The smell of mediocre coffee is competing with a waffle burning in the background. An announcer on the television behind me is outlining the details of some complicated football play while Don Henley struggles over the question of whether to use the slang term “shades” or the proprietary Wayfarers.

I’ve pushed away the detritus of my roasted potatoes and oatmeal, but that unholy combination (the only items outside of fruit that looked vaguely vegan) has left an unpleasant taste in my mouth that no amount of “robust blend” can wash away.

I want to maintain access to caffeine but need to return to the room. I can no longer bear this robbery of my concentration. It makes me think of Schopenhauer’s essay “On Noise.” Yes, no one thinks anymore, so no one notices all these subtle distractions. Alas.

The photo shown above is of a coffee house in Kansas City, Missouri, where you can get a not-mediocre cup of coffee.

Missing Letters

I think I understand why G. Perec penned a text with nary an ‘e.’ My fancy typewriter has a kaput key. It’s hard when circumstances deprive a writer in this way. Frequently used letters, when taken away, limit language and make sentences seem awkward. Recall the Perec text, wherein characters all puff cigars since cigarettes have ‘e’s in them. I must fix this key, quickly.

Memoir Experiment Part Ten—Progress

I should never have agreed to attempt to teach an online class.
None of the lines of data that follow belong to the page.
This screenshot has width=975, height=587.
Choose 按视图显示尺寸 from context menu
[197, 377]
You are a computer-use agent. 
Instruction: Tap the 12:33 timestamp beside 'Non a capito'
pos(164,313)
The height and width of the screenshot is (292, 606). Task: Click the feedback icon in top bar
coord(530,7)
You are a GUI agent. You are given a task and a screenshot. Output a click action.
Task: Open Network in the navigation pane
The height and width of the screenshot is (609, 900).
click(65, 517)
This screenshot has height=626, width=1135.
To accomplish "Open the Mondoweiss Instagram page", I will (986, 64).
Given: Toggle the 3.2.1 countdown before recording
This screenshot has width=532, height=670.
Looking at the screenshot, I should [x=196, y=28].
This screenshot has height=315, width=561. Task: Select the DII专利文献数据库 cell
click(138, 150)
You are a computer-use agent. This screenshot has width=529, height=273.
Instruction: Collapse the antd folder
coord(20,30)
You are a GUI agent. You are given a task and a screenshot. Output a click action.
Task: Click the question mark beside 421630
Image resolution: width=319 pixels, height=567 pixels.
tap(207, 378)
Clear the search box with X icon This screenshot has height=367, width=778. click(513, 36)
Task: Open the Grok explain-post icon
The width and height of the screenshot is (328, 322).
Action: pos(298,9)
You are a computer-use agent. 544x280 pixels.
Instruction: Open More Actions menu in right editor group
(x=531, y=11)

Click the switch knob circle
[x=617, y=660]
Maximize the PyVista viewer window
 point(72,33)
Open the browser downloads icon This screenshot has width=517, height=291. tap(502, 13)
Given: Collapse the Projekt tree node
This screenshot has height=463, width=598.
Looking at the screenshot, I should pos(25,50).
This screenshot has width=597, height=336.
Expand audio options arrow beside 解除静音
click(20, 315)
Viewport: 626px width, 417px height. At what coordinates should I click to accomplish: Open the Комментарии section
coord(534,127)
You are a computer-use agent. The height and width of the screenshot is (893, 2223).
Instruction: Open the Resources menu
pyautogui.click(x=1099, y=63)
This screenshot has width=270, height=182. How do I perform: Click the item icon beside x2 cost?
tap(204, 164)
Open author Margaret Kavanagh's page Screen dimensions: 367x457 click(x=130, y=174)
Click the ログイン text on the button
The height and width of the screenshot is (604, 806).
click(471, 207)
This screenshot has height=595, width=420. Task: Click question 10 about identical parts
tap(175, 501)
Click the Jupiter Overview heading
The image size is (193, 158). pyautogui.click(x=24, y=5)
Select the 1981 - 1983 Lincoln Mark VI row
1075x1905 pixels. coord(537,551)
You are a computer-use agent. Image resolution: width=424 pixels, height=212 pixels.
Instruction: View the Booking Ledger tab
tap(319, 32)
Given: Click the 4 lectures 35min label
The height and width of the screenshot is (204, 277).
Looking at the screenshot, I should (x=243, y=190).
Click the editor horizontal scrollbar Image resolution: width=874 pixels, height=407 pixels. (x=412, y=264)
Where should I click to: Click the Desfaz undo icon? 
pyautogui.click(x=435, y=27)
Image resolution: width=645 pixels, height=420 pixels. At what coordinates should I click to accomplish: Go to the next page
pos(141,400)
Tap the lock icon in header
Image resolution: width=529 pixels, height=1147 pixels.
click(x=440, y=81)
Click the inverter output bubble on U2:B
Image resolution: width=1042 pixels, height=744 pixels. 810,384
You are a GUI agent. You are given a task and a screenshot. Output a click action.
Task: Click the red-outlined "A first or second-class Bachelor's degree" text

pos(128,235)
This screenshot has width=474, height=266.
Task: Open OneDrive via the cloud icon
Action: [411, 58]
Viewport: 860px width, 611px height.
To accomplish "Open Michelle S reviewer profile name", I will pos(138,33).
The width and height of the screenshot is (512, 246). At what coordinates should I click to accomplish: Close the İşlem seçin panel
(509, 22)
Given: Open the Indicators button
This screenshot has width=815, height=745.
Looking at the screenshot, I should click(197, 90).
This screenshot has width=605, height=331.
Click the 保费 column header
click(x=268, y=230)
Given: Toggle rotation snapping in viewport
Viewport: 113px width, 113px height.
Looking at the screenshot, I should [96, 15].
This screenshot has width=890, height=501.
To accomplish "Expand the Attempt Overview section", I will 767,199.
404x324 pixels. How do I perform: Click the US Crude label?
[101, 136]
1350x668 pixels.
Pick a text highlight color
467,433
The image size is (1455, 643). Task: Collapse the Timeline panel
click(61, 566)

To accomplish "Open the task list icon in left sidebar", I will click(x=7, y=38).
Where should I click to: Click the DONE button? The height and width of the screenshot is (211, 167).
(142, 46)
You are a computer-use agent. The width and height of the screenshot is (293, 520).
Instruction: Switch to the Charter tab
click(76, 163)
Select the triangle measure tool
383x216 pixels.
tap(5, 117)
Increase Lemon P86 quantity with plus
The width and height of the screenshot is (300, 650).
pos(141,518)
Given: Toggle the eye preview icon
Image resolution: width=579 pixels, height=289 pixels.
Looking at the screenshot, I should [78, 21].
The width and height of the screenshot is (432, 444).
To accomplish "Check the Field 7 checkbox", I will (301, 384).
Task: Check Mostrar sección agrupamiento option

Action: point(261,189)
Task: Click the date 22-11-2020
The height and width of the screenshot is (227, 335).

During my freshman year in college, for some reason completely obscure to me now, I enrolled in a computer programming class. I think the language was some hopelessly forgotten piece of computer history, like Cobol or Fortran. I had to drop the class because I was unable to power the machine up, or whatever the phrase is, without the help of the cheerleader sitting next to me. For all I know, she may have gone on to become a brilliant computer programmer. I did not. I repeated this folly in my junior year, now required to take a class in Pascal. This, too, is hopelessly outdated. I did survive, perhaps because the language was named for a figure from the humanities, rather than sounding like a radioactive element or Soviet locomotive. Regardless, I barely scraped by.

A hazy recollection survives. One programming assignment involved figuring out how to count various zoo animals and perhaps categorizing them by type and color. I struggled mightily to get my scraps of code to line up. And lo! The program seemed to work. But as usual, I was too bored with the whole pointless project to adequately test it and I completely left out the lines that accounted for zebras or antelopes or ibexes. I had managed a B in spite of myself, but the exercise was another piece of mental evidence I had amassed against computers. Wasn’t this zoo nonsense just a needless layer of complexity? Why didn’t the zookeeper simply go out with a pad of paper and a pen and count the confounded creatures, taking note of their varieties and colors?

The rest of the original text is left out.